Marco non è semplicemente meraviglioso. Marco è il talento più clamoroso che la musica italiana ha mai avuto la fortuna di incontrare negli ultimi 15 anni. Fa delle cose con la voce che non ho sentito fare a nessuno. Al mondo. Neanche Prince, neanche Freddy Mercury. Gratta in falsetto. Fa rabbrividire in qualsiasi sua interpretazione, scioglie cuori con una naturalezza da genio assoluto dell’armonia. Ha fatto resuscitare Bindi. Ha fatto impallidire Britti. Mi ha fatto sentire vivo: quello scandalo di inedito  che gli hanno dato grida vendetta. Ma lui è anche oltre la vendetta. Lui è l’Oltre.
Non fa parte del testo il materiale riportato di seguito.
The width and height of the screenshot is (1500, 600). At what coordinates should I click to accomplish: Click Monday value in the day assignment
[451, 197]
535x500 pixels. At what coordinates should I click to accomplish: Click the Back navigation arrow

Questo musicalmente.

Politicamente, Marco è la lancia di San Giorgio che ucciderà il drago del machismo fascio-clerico-berlusconiano. E’ gay, ma non lo ostenta. Risplende di una gioia così fragile da far commuovere un forzanuovista. Poi, non piange. Neanche quando piange Mara Maionchi perché lui fa resuscitare Umberto Bindi. Neanche, quasi, quando vince. Marco Dolcezza Infinita. Marco Voce Assoluta. Marco Schiena Dritta. Abbiamo un (altro) nuovo candidato premier.
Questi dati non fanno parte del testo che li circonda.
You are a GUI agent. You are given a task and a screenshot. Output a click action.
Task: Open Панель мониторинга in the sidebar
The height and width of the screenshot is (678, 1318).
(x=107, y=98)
Quanto all’altro, quello con la faccia da picchiatore di Casa Pound, poco da dire. E’ un carabiniere che cerca di imitare Joe Cocker. Doveva andare alla Corrida, non a X Factor. Non si sa per quale motivo strano, gli hanno dato l’inedito più orecchiabile e (quindi il) più passato in radio. Per non parlare di sua nonna, una vecchia stronza appena uscita da messa che non trova niente di meglio da dire che “le pregghiere che ho mandato al cielo sono scidade ascicoldade”. Era stata definita da un inviato con la camicia bianca e un pull Ralph Lauren ”la nonna d’Italia”. Dio, patria e famiglia.

Sono sicuro che quella specie di rondista andrà un sacco nel rione Sanità, assieme agli altri neomelodici. Ma io sono di un’altra scuola: la notizia è che, forse, assieme a me c’è qualcun altro. Su quell’altro ho la stessa posizione di Morgan, i primi tempi. Il suo timbro di voce non mi interessa. La sua mascella da Di Canio mi annoia. Se voglio ascoltare una voce che gratta metto su Mad Dogs & Englishmen, non un carabiniere di quartiere che sembra uscito da “Punta alle Otto”.

Ieri nei filmati finali, mentre l’appuntato sardo cercava di sembrare un poeta dicendo in modo davvero originale “vivo il momento, per me non c’è un domani”, Marco Sguardo Profondo, Marco Schiena Dritta osservava senza urlare troppo che questi tempi gli hanno insegnato a diventare una persona libera. Lo ha insegnato anche lui a noi. Ha vinto per questo, Marco. Con buona pace dell’Arma.